Opinion
No. 2 CA-CR 2018-0123
01-22-2019
Barbara LaWall, Pima County Attorney, By Jacob R. Lines, Deputy County Attorney, Tucson, Counsel for Appellant Joel Feinman, Pima County Public Defender, By Erin K. Sutherland, Assistant Public Defender, Tucson, Counsel for Appellee
Barbara LaWall, Pima County Attorney, By Jacob R. Lines, Deputy County Attorney, Tucson, Counsel for Appellant
Joel Feinman, Pima County Public Defender, By Erin K. Sutherland, Assistant Public Defender, Tucson, Counsel for Appellee
Presiding Judge Eppich authored the opinion of the Court, in which Judge Espinosa and Judge Vásquez concurred.
EPPICH, Presiding Judge:
¶1 The state appeals the trial court’s ruling suppressing evidence police found while searching Raymond Verbon Morris III’s backpack after his shoplifting arrest. Because the court erred in concluding there was no probable cause to support Morris’s arrest, we vacate its ruling and remand the matter for further proceedings. Factual and Procedural Background
¶2 In reviewing a motion to suppress, we view the evidence in the light most favorable to upholding the trial court’s ruling. State v. Peoples , 240 Ariz. 244, ¶ 7, 378 P.3d 421 (2016). On September 29, 2017, while monitoring surveillance video, a retail store’s loss-prevention employee saw Morris select a pair of sunglasses from a display, cut off and discard the price tag, and put them on. The employee called police to report that Morris was shoplifting. She continued to watch Morris and saw him select a package of condoms and an energy drink from the store’s shelves and put them in his shopping cart on top of his backpack, which he had placed there after wearing it into the store. Later, she saw Morris manipulate the backpack, and the condoms and energy drink were no longer visible; the employee believed Morris had placed the items into the backpack. When police arrived, the loss-prevention employee showed the officer video of Morris cutting the price tag off the sunglasses. She also told the officer she had seen Morris conceal items in his backpack and showed him the portions of the surveillance video she believed showed the concealment.

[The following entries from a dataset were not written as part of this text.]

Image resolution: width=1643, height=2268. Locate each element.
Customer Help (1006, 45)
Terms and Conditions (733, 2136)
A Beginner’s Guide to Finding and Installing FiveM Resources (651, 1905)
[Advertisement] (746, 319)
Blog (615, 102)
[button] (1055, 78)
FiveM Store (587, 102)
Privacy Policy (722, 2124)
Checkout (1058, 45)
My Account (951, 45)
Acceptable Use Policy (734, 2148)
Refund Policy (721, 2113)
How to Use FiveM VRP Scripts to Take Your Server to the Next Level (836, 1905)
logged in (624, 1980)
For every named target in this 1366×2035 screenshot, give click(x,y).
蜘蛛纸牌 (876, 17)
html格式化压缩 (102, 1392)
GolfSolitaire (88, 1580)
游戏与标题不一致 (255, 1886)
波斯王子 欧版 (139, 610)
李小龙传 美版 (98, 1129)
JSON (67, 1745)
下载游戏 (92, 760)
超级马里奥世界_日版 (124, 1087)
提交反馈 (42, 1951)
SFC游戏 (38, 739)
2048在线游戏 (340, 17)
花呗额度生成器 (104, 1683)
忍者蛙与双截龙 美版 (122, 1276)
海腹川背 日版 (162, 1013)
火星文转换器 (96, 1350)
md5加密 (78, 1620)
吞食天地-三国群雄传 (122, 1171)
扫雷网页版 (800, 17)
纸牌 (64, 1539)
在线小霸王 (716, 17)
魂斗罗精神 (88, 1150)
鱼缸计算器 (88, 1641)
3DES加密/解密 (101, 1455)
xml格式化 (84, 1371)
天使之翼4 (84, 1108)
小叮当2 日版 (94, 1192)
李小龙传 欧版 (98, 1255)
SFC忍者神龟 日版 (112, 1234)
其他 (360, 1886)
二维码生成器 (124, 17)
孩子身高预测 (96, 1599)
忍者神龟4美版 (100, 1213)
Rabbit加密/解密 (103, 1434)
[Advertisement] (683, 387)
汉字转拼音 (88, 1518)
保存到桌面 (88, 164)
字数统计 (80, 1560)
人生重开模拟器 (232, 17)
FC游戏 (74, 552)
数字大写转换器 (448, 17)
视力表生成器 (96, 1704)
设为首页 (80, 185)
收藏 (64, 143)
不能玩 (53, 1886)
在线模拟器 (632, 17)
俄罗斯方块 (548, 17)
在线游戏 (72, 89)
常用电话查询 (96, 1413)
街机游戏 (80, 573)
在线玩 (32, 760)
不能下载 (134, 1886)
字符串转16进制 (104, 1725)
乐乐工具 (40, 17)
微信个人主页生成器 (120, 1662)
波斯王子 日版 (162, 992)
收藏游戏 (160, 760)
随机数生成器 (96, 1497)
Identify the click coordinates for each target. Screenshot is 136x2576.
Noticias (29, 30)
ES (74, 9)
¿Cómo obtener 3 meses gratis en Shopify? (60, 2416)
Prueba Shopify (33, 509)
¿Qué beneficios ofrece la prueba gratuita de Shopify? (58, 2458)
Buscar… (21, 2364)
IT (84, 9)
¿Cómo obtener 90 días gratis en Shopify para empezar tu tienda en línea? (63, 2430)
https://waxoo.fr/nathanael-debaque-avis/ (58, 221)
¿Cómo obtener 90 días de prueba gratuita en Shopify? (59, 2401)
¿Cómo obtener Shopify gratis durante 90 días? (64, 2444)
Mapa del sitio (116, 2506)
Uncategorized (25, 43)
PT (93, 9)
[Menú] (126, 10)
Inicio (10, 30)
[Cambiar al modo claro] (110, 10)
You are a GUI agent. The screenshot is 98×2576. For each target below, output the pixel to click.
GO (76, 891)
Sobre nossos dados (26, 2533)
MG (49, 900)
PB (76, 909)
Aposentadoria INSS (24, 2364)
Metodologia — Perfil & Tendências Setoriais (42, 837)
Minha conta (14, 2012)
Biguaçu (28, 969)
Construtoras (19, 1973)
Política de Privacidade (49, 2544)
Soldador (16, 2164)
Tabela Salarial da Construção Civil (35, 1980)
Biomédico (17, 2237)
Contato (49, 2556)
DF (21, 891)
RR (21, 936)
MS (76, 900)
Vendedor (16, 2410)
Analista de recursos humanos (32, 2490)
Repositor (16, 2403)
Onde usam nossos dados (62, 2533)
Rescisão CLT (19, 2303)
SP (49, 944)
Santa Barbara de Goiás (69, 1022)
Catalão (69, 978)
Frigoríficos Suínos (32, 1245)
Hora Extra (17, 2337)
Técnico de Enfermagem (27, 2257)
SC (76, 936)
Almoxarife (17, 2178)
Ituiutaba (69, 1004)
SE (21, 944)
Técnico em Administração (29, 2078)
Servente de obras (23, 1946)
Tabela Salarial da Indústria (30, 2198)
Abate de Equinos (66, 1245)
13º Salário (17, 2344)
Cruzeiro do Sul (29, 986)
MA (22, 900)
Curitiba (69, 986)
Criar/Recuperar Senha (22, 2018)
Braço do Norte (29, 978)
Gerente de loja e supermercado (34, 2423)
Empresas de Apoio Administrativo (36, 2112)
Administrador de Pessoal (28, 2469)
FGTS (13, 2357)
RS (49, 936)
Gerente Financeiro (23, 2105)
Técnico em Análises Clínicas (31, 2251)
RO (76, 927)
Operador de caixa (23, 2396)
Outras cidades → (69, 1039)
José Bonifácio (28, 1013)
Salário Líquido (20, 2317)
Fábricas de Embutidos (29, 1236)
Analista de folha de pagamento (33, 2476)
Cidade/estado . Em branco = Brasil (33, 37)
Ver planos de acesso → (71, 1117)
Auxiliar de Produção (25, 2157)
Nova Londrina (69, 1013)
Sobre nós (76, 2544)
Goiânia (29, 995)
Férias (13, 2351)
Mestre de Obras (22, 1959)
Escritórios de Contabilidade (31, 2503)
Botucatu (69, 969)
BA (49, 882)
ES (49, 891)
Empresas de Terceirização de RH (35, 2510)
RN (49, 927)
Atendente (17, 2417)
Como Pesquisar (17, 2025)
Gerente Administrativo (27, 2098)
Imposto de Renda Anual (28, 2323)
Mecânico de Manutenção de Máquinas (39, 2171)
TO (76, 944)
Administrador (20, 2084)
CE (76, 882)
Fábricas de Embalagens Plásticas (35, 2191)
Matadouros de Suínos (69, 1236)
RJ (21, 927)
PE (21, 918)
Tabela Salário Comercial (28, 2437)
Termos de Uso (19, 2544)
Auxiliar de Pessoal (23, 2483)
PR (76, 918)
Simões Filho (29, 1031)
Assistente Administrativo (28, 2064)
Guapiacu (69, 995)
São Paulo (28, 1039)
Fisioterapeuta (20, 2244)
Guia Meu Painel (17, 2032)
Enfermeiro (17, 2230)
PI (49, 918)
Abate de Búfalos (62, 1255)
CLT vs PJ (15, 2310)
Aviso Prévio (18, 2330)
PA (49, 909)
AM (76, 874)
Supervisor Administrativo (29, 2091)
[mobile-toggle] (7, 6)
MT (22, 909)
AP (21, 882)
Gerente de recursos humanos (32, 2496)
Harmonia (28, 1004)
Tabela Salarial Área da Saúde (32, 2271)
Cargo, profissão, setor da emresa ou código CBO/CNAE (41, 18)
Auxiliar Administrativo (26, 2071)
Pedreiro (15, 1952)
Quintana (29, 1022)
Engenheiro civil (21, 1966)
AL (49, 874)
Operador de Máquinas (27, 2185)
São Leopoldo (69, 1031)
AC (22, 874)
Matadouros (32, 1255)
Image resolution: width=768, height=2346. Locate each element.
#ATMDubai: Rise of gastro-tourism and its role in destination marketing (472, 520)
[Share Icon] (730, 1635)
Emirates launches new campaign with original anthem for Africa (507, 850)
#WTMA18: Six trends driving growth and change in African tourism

¶3 In that video, Morris selected two small boxes from shelves in the pharmacy and placed them in the cart with the backpack. One of the boxes—purple with a white side panel—was visible in front of the backpack as Morris later navigated through the toy department. Morris remained in view as he pushed the cart out of the toy department and down a main aisle to the electronics department. As he traveled through the electronics department for the next eighty seconds, Morris and the cart were obscured behind displays most of the time, and when the cart was briefly visible during that time, the view of the purple and white box was obscured. Morris then pushed the cart down an aisle towards the camera and came back into view; his hands were manipulating the backpack, and when the place where the purple and white box had been came into view, the box was missing.
Because the other box is not distinct in the video, our analysis focuses on the purple and white box.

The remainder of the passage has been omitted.